#### [作業の指示]
下の記録をすべて、「番号」と「記録の行」の2列からなるMarkdownの表にしてください。空行は入れず、画像も表から外してください。

----------------

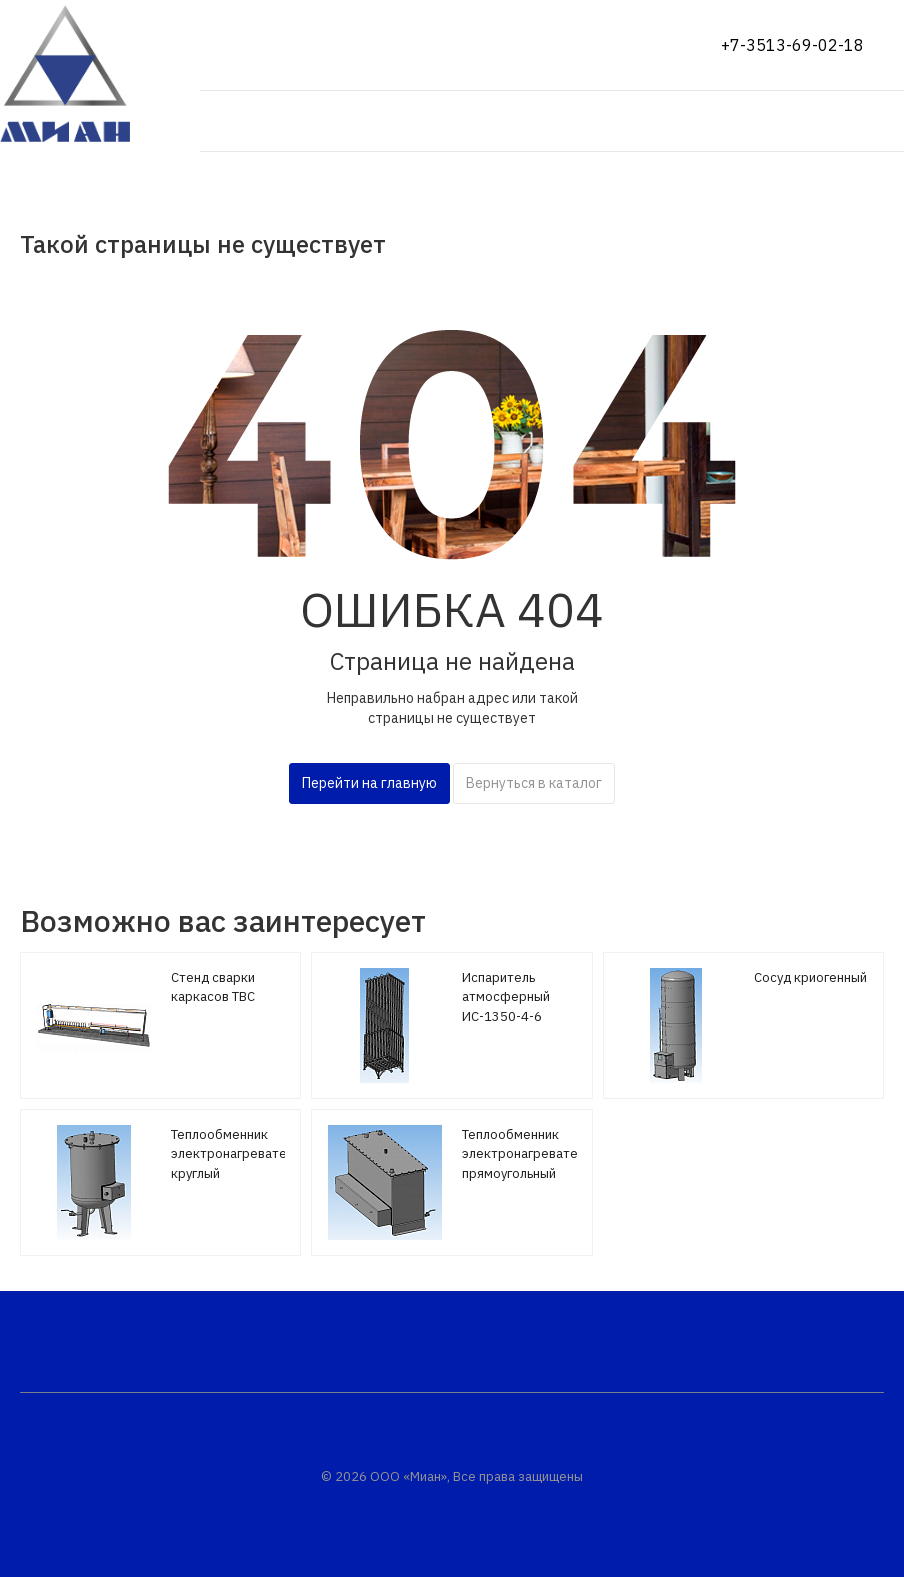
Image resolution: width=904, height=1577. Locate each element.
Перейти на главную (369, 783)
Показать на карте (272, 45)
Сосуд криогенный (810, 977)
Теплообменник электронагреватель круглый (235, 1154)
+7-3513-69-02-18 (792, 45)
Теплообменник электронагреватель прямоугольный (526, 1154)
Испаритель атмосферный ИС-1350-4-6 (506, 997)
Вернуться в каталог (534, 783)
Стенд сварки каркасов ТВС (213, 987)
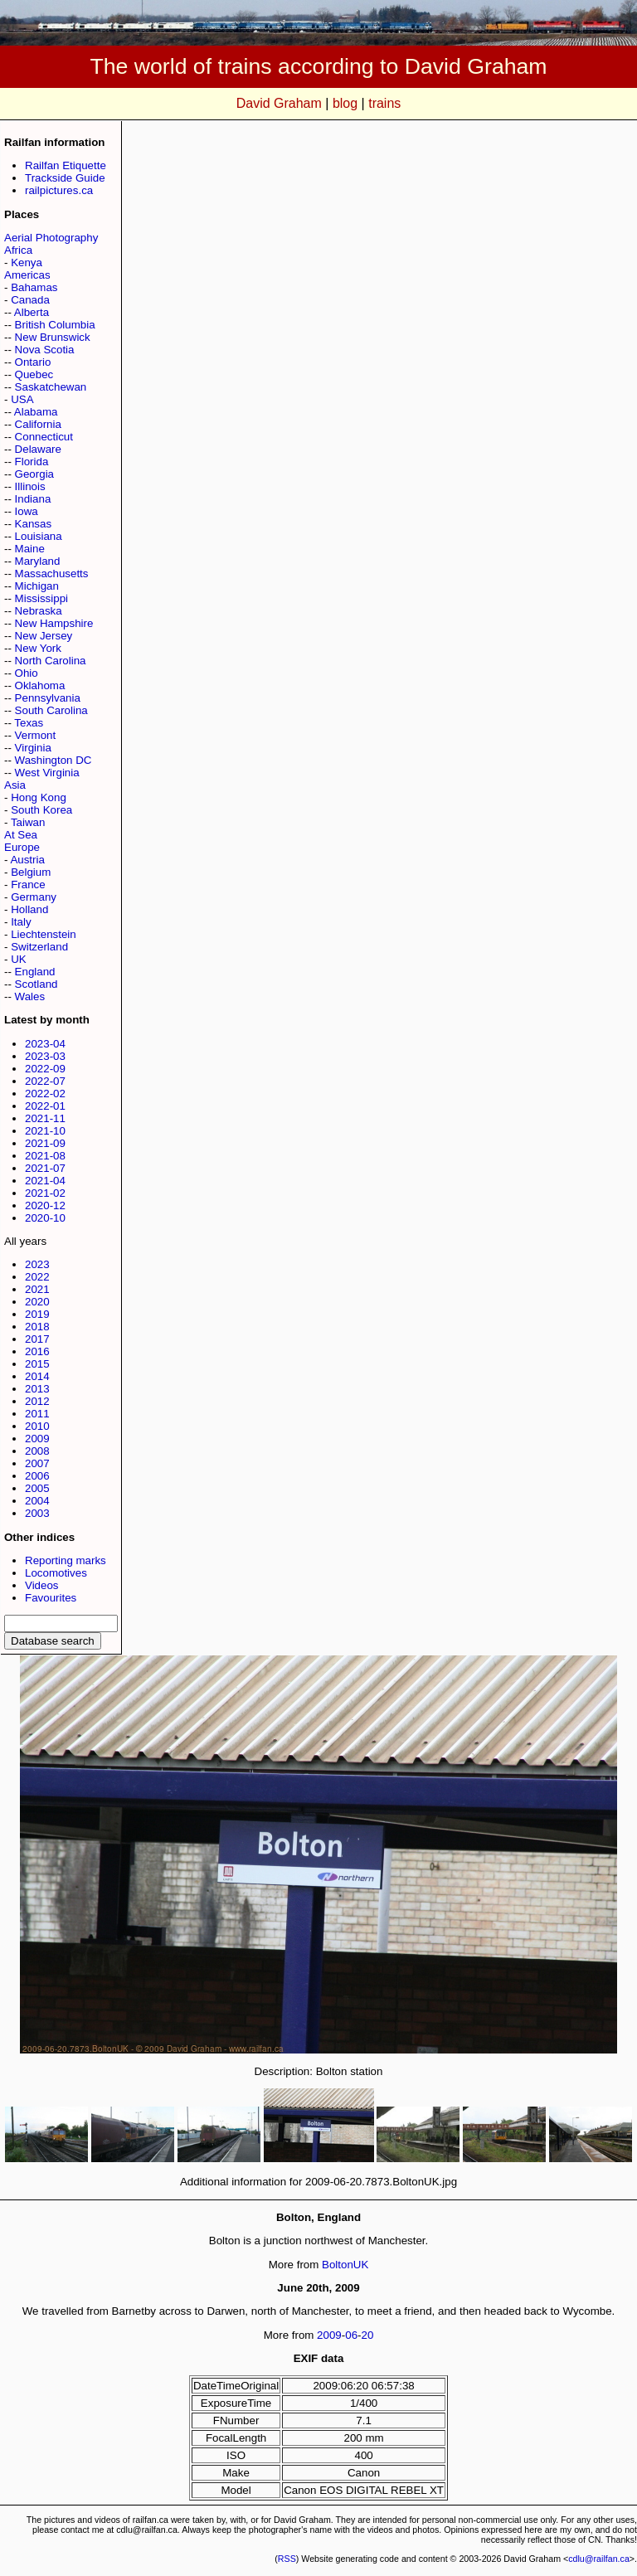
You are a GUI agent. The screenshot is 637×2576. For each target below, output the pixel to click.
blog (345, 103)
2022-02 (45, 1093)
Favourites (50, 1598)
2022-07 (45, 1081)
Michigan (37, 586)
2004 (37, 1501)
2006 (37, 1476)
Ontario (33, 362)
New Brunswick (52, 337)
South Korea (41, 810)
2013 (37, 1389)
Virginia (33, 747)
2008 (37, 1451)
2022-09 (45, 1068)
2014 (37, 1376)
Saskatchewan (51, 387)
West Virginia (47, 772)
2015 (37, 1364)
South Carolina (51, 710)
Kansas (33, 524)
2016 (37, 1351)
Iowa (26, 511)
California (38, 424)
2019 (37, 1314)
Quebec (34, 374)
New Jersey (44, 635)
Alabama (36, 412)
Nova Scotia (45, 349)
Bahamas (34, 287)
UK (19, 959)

----------------

#### [解答]
| 番号 | 記録の行 |
|---|---|
| 1 | Image resolution: width=904, height=1577. Locate each element. |
| 2 | Перейти на главную (369, 783) |
| 3 | Показать на карте (272, 45) |
| 4 | Сосуд криогенный (810, 977) |
| 5 | Теплообменник электронагреватель круглый (235, 1154) |
| 6 | +7-3513-69-02-18 (792, 45) |
| 7 | Теплообменник электронагреватель прямоугольный (526, 1154) |
| 8 | Испаритель атмосферный ИС-1350-4-6 (506, 997) |
| 9 | Вернуться в каталог (534, 783) |
| 10 | Стенд сварки каркасов ТВС (213, 987) |
| 11 | You are a GUI agent. The screenshot is 637×2576. For each target below, output the pixel to click. |
| 12 | blog (345, 103) |
| 13 | 2022-02 (45, 1093) |
| 14 | Favourites (50, 1598) |
| 15 | 2022-07 (45, 1081) |
| 16 | Michigan (37, 586) |
| 17 | 2004 (37, 1501) |
| 18 | 2006 (37, 1476) |
| 19 | Ontario (33, 362) |
| 20 | New Brunswick (52, 337) |
| 21 | South Korea (41, 810) |
| 22 | 2013 (37, 1389) |
| 23 | Virginia (33, 747) |
| 24 | 2008 (37, 1451) |
| 25 | 2022-09 (45, 1068) |
| 26 | 2014 (37, 1376) |
| 27 | Saskatchewan (51, 387) |
| 28 | West Virginia (47, 772) |
| 29 | 2015 (37, 1364) |
| 30 | South Carolina (51, 710) |
| 31 | Kansas (33, 524) |
| 32 | 2016 (37, 1351) |
| 33 | Iowa (26, 511) |
| 34 | California (38, 424) |
| 35 | 2019 (37, 1314) |
| 36 | Quebec (34, 374) |
| 37 | New Jersey (44, 635) |
| 38 | Alabama (36, 412) |
| 39 | Nova Scotia (45, 349) |
| 40 | Bahamas (34, 287) |
| 41 | UK (19, 959) |